Pro tip: if you apply this principle to podcasts, platforms like Cast now allow you to speed up or slow down the audio
Being able to adjust the speed on my audio was key to adapt my note-taking experience to the type of content I was listening to and the lessons I wanted to note down.
Another great hack I learned is related to formatting your notes.
At the expense of sounding slightly OCD, being able to standardize my notes helped.
And from choosing the right type of headings to defining how to categorize my bullet points, I created a better flow for my notes, especially since every note is allocated to a specific book.
The title of my notes includes the book title and the category (for example, productivity, social media, finances). This helps me finding any topic when I need it for articles and whatnot.
Once I’m back at my desk, I add the author’s name and a link for people to buy the book at the very top of the note.
When it comes to adding more notes for myself and reminders based on some of the lessons that I can apply to my own business or life, I usually use bold or italics to be able to spot straight away and external comments I want to make.
Creating a practice
As a literature graduate, I spent lots of time taking notes about books I was reading when it came to my degree. Yet, fiction books are as much about learning as they are about entertainment and escapism.
What I noticed throughout my experiment is that realistically speaking reading a non-fiction book for me is more like a ritual that helps me progressing and evolving over actually using it as a distraction and escapism.
In a way, having my hands-free and been able to jot down notes as I’m listening to the audiobook really helped me take the time to retain the information and fully immersed myself in the process.
During my first attempt with the first audiobook I read, One Million Followers by Brendan Kane, I found it quite challenging to keep up with the pace and find a balance between listening and taking notes. You could call this the curse of listening to a book that has got plenty of practical advice.
I also listen to it while on holiday, and that didn’t help me because I was easily distracted by not using one of the usual walking routes I embark in.
Another note that I want to make it something I realized when listening to the second book, The Art of Community, by Charles H. Vogl.
As I became more experienced with my notetaking, I realized that the time I would take to listen to the book was also affecting my overall experience and help me relate the lessons to my life and my situation.
Pro tip: I would recommend making this time the one that you used to listen to audiobooks, almost like a ritual. Something that you would do during what you would consider your prime time for learning.

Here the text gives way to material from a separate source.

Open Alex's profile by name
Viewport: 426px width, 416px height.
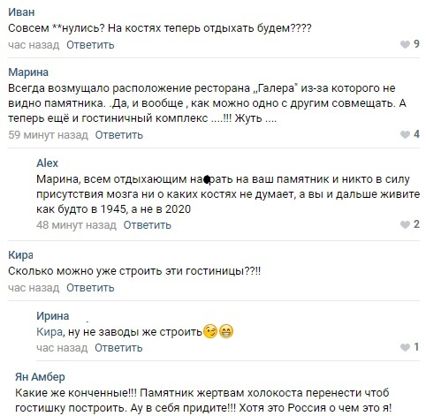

Despite being fun, you could still come this as a way for you to learn and improve, almost at work. You want to make sure that you’re focused, alert and not easily distracted to make the most of it.
Takeaways from my experiment
This was one example of a practice that I tried almost for fun, and I truly got excited with it, and it’s something that will stick to going forward. Below are a few of my top takeaways:
- It’s important to break down the sessions to a timeframe that can allow you to fully concentrate on the task at hand
- Follow routes you are familiar with as it will help not getting too ditracted by your surroundings
- Creating a system to format your notes can help when jotting down ideas on your phone and categorise them efficiently
I’m excited to see how I can take the notes that I wrote onto my phone and potentially turn them into something more.
My challenge to you is to give this a try. Choose one audiobook you’ve been wanting to read for a while, dedicate at least 45 minutes per day to the ritual of listening and notetaking and see how you get along, and how much information you retain.